Biophilia design is a new but steadily growing phenomenon around the world. In Hong Kong, the concept is also gaining momentum, but many challenges persist in incorporating nature more fully into existing urban spaces. What lessons can Hong Kong take from other biophilic cities around the world such as Singapore to achieve its development goals such as improving public wellbeing and sustainable growth?
What is Biophilia Design?
The term “biophilia” was first used by German-born American psychoanalyst Erich Fromm in his 1973 book The Anatomy of Human Destructiveness. He defined biophilia as “the passionate love of life”. The term was later popularised by American biologist Edward O. Wilson, who expanded on the concept in his book Biophilia (published eleven years later). He suggested that biophilia was not simply an energised feeling toward “all that is alive” but also an “innate tendency [for humans] to focus on life and lifelike processes”. Wilson’s hypothesis is well evidenced today: regardless of cultural differences, humans around the world appear to all share a common affinity toward and affiliation with nature. We are connected to and dependent on nature, partly because we co-evolved with nature.
As the idea gained more traction with the increase in research showing how our bonds with nature have not disappeared despite our increasing dependence on technology, different sectors and industries have developed an interest in understanding its implications on society, particularly in the fields of urban planning, architecture and construction. What makes it so difficult (or in fact, impossible) for humans to divorce themselves from nature?
The Benefits of Biophilia Design on Urban Life
Incorporating biophilia into urban areas, or to put it simply, integrating natural elements into our built environments, can have massive health, environmental, economic and long-term developmental benefits for cities everywhere.
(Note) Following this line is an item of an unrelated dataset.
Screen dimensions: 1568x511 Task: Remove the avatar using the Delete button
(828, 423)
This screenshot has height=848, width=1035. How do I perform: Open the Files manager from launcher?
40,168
How does embedding nature into our everyday architecture enhance social wellbeing? According to numerous studies, exposure to biophilic urban spaces is extremely conducive to achieving good mental health. It promotes positive emotions and reduces negative emotions and enhances cognitive functioning. As a report by the World Health Organisation shows, they allow citizens to engage in a diverse range of physical activities without being exposed to air pollutants as well as promote social cohesion and opportunities for relaxation in highly stressful environments. Biophilia design can also be practised indoors. For example, having wood and plants in indoor spaces can improve air quality and ventilation, which are found to be key determinants of productivity in offices. They can improve attention, stress recovery and work performance and promote clarity in thought.
Biophilic environments also help save energy. For example, “green” or “living” walls on buildings (vertical structures that are intentionally covered by greenery) can be effective thermal and acoustic regulators. As a study has shown, living wall systems significantly reduce heat loss, meaning that less energy for heating is required to keep inhabitants warm during cold winters; yet at the same time, they are power shades against strong direct sunlight during hot summers and can undergo evapotranspiration, where evaporated water from the leaves help cool down the surrounding air, thereby lowering the overall temperature of buildings and reducing the need for air-conditioning. Plants are also better absorbants and reflectors of sound than most common building materials, meaning less distractions and disturbances and greater sound privacy can be experienced.
From an ecological standpoint, biophilic designs and urban environments have also been found to be crucial preservants of biodiversity. In many cities where biodiversity is in rapid decline, biophilic urban environments are an excellent way to promote human and animal wellbeing simultaneously. Biophilic urban environments such as biophilic streets (streets that foster our connection to the natural environment) not only improve the wellbeing of human inhabitants as we have seen earlier, but also “offer refuge to native biota by providing food, shelter, breeding sites, and ease of movement for wildlife” to help support “the development of a balanced ecosystem”.